Ecco, ora svaniscono i volti e i luoghi
con quella parte di noi che come poteva li amava.
Per rinnovarsi trasfigurati in un’altra trama.
T.S. Eliot
Non si può rendere conto della conoscenza psicologica di un soggetto se non partendo da alcuni punti, fondamentali, che non rappresentano i presupposti logici di qualsiasi discorso ma la condizione da cui si inizia a parlare. Il valore insostituibile del punto di vista soggettivo quale ineliminabile premessa di ogni possibile discorso, o, in senso ancor più radicale, della possibilità stessa della parola, è stata una delle grandi lezioni che ho appreso dalla persona e dal lavoro di Mario Trevi. Nei confronti della filosofia, sulla cui disciplina mi sono originariamente formata e con la quale ho intrattenuto sempre rapporti difficili e, a volte, contraddittori, l’incontro con Trevi ha suscitato in me la possibilità di valorizzare un atteggiamento di ricerca che, nella mia ingenua considerazione, ritenevo alternativo alla dimensione clinica e al mio lavoro “sul campo”: emozioni e pensiero prendono a volte strade divergenti.
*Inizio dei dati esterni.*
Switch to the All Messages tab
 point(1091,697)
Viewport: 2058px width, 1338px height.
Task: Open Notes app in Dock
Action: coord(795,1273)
Uno dei frutti scaturiti dall’incontro con Trevi si è configurato proprio nel riconoscere, sempre più, nella “mia” originaria filosofia il sedimento che ha contribuito a formare un personale punto di vista sulla psiche e sul lavoro che svolgo come psicoterapeuta, tracciando un cammino verso l’approfondimento di quelle aree di contatto, ma anche di differenze, tra filosofia e psicologia del profondo. La filosofia fenomenologica, che ha rappresentato una delle correnti filosofiche più teoreticamente produttive nel secolo che è appena trascorso, se pure potrebbe in parte accusare il peso degli anni e risentire di un contesto culturale ormai in parte storiciz zato, rappresenta ancora, a mio avviso, un terreno vivo per articolare i nodi clinico-teorici che si offrono al lavoro psicoterapeutico, e ancora offre alla mia sensibilità materia di riflessione e di esperienza.